AMAC Exclusive by Herald Boas
The “woke” radicals have not yet gotten around to targeting the iconic, symbolic personage of the American government — Uncle Sam — but should they eventually do so, they would surely delude themselves into finding ample justification. The story of how Uncle Sam happened is very much a story of the spirit, patriotism, enterprise, and, yes, the zaniness of an American culture that they despise but the rest of us know has transformed history and brought so much good to the world.
According to Smithsonian Magazine and most other sources, the visual model for Uncle Sam was very probably one of the most fascinating and important early American public figures. Yet today, he is almost forgotten except for that iconic “Uncle Sam” image.
The concept of “Uncle Sam” actually dates from the War of 1812 era when a man named Sam Wilson supplied meat to U.S. troops, stamping his produce “U.S.” As the story goes when a soldier was asked who “U.S.” was, he answered, “Uncle Sam,” and the name stuck in popular usage. But it wasn’t until the 1870s that the name got a popular visual image from famed 19th-century cartoonist Thomas Nast drawing his widely circulated cartoons featuring Uncle Sam.
The model for Nast’s image was a man named Dan Rice.

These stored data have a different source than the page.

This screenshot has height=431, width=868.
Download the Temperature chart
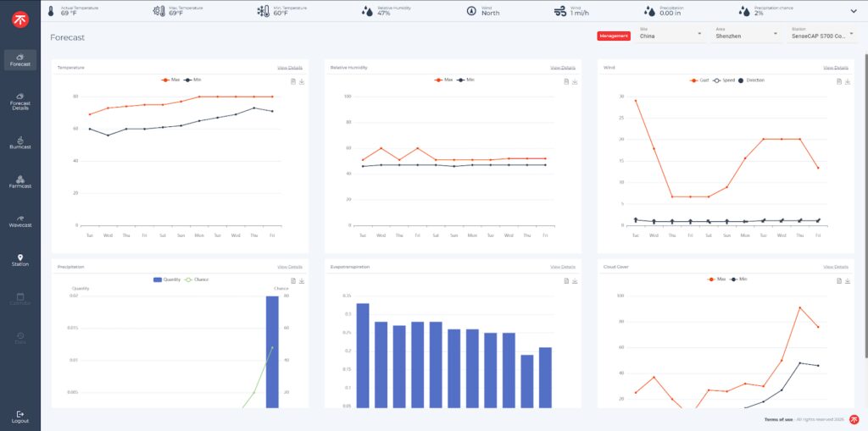pyautogui.click(x=302, y=81)
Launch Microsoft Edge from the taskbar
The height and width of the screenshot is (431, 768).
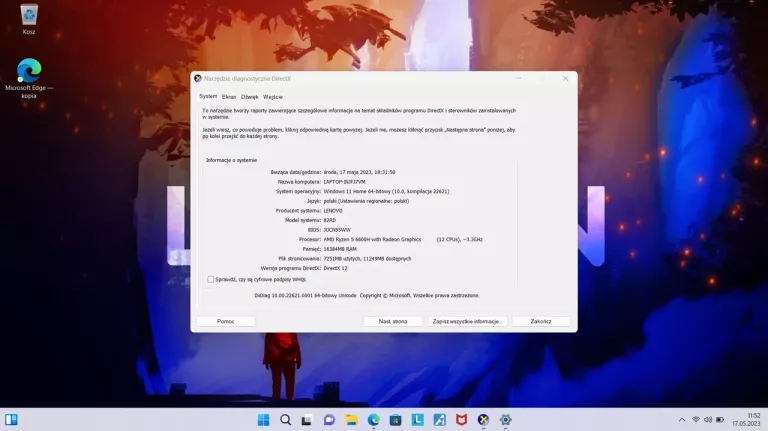click(x=373, y=420)
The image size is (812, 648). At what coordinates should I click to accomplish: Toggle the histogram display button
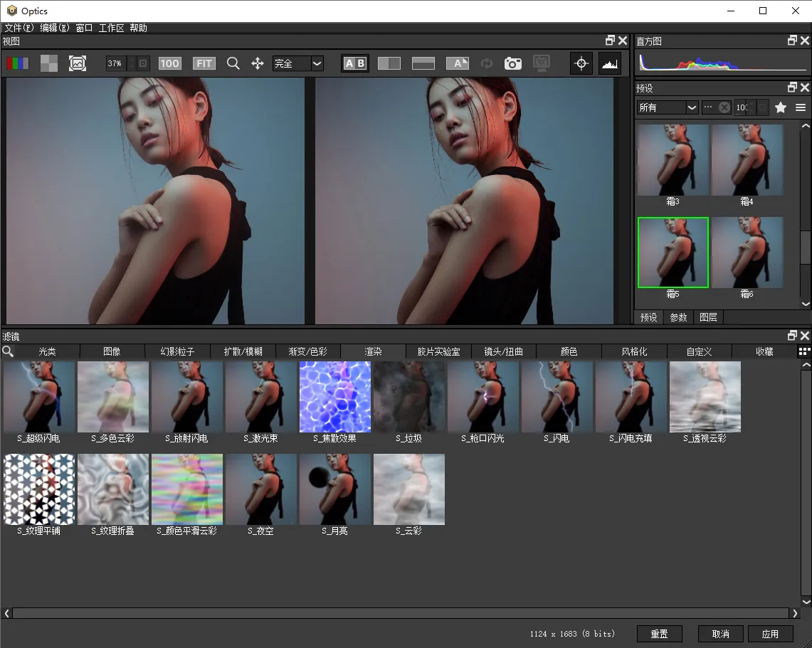(x=610, y=63)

He was one of those extraordinary personalities that would emerge in the early and mid-19th century — an era notable for innovation of all kinds. The Industrial Revolution that took hold in Europe and the U.S. reshaped and reformed human civilization as inventors, entrepreneurs and innovators gave the world the steam engine for ships and the locomotives that almost overnight expanded mass mobility and transportation. Not long after came the invention of photography, the telegraph, motion pictures, the typewriter, and the telephone that made “mass” communication possible for the first time. American democratic capitalism produced new mass cultural, political, and entertainment activities.

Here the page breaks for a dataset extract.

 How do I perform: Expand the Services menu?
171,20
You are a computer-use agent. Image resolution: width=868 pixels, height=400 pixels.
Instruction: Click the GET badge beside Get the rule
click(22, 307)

Dan Rice was part of this great saga of enterprise and invention, but unlike others, such as Thomas Edison and Alexander Graham Bell, today he is among those who are forgotten. (I recently wrote on this site about Peter Cooper as an example of this historic memory loss.)
The story of Dan Rice, born Daniel Maclaren, begins in New York City in 1823. After working in various entertainment jobs, he became a famous clown who created the first modern American circus. He is now considered not only the father of the U.S. circus but also of American vaudeville, a format he pioneered. Before the Civil War, and just after it, he was probably the most well-known celebrity in the country.
His circus was proclaimed “the greatest show on earth” before his eventual rival, P.T. Barnum got into the circus business. Young Mark Twain and Walt Whitman were among his biggest fans. By 1867, he was so famous; he announced he would run for president.
Dan Rice was indeed the first U.S. pop culture megastar.
He also helped invent modern public relations. A compulsive self-promoter, his public persona reached deeply into early American life. He popularized “French cuffs” in the U.S. He was a circus impresario, actor, director, animal trainer, expert horseman, dancer, and songwriter. He originated several idiomatic phrases which are still in use, including “one horse show,” “Hey, Rube!” and the political term “getting on the bandwagon” (the latter from his invitation to 1848 presidential candidate Zachary Taylor to appear on one of his circus wagons).
Rice eventually became involved in politics himself, announcing candidacies for U.S. Congress, Senate, and President — although he withdrew from each of these races before the voting began.
And as befitting man who founded the circus, modern public relations, and vaudeville, Dan Rice looked the part. And so it was that Dan Rice’s trademark goatee, top hat, and patriotic costumes caught Thomas Nast’s eye for his cartoons. Nast’s image was reinforced in 1917 in a famous World War I Army volunteer poster, and the Dan Rice-as-Uncle Sam image is still universally used today.
Sadly, the end of Rice’s life story is similar to many of those who achieved great fame and celebrity a century later. By the late 1870s, changes in the traveling circus, led by Barnum and others, caused a decline in Rice’s fortune and popularity. He had to close his circus and its long-time headquarters in a suburb of Erie, PA. He stopped performing and retired. He died in New Jersey in 1900, virtually penniless and forgotten.
Perhaps Dan Rice is the first cautionary tale of modern American celebrity, a phenomenon he did so much to create. Still, his story of brilliant talent, cultural innovation, and singular fame is all but lost in the American memory–except for the famous poster which has made his image immortal.